Krankenversicherung
LSG Niedersachsen-Bremen, Urteil vom 18.01.23 - L 4 KR 308/21
Aufklärungspflicht als Erfordernis des Wirtschaftlichkeitsgebots - Vergütungsanspruch bei "Gelegenheitsoperation"
- Wird im Rahmen einer Herzoperation „bei Gelegenheit“ auch ein offenes Foramen ovale (PFO) gesichtete und verschlossen, kann auf eine ordnungsgemäße Aufklärung des Patienten als Erfordernis des Wirtschaftlichkeitsgebots nicht verzichtet werden.
- § 8 PrüfvV 2014 schließt den Einwand der Aufklärungspflichtverletzung nicht aus.
- Der Anspruch auf Vergütung für Leistungen des Krankenhauses gem. § 109 SGB V kommt nur für solche Behandlungsleistungen in Betracht, in die der Patient nach entsprechender Aufklärung wirksam gem. § 630d BGB eingewilligt hat.

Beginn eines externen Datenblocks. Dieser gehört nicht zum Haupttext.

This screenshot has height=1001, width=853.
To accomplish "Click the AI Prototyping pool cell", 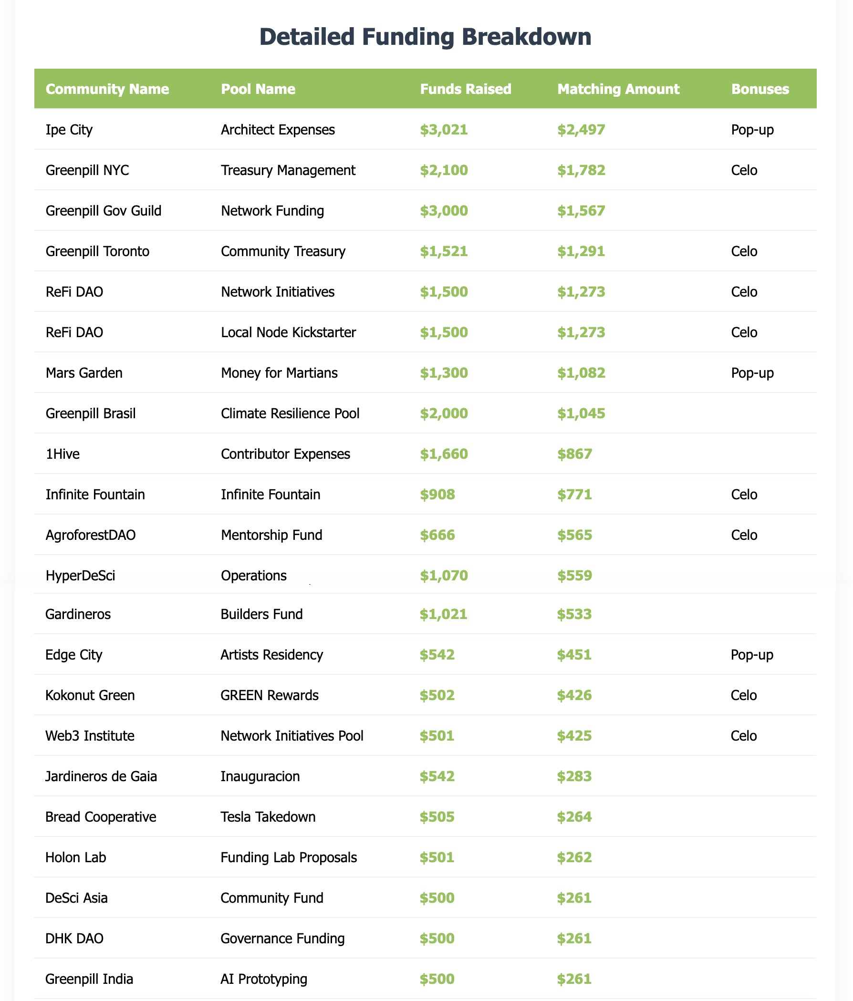I will tap(263, 979).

- Das Wirtschaftlichkeitsgebot in der gesetzlichen Krankenversicherung und damit der Anspruch auf Vergütung ärztlicher Leistungen erfordern, dass der Versicherte die Entscheidung über die Inanspruchnahme der Leistung selbst bestimmt unter Abwägung von Chancen und Risiken der Behandlung. (Redaktionelle Leitsätze)
Das Urteil des Landessozialgerichts Niedersachsen-Bremen vom 18. Januar 2023 (Aktenzeichen L 4 KR 308/21) befasste sich mit einem Streit über die Kosten einer Krankenhausbehandlung. Konkret ging es um die Abrechnung einer Krankenhausbehandlung für einen Patienten, der bei der beklagten Krankenkasse gesetzlich versichert war und in dem klagenden Krankenhaus aufgrund einer hypertensiven Krise behandelt wurde. Während der Behandlung wurde eine Mitralklappeninsuffizienz diagnostiziert und operiert, wobei auch ein offenes Foramen ovale mittels Direktnaht verschlossen wurde.
Das Krankenhaus rechnete die Behandlung mit einer bestimmten Fallpauschale ab, die von der Krankenkasse zunächst bezahlt wurde. Nach einer Überprüfung durch den Medizinischen Dienst wurde jedoch entschieden, dass eine andere DRG (Diagnosebezogene Fallgruppe) zur Abrechnung kommen müsste, was eine geringere Vergütung bedeutete. Die Krankenkasse forderte daraufhin einen Teil der bereits gezahlten Vergütung zurück.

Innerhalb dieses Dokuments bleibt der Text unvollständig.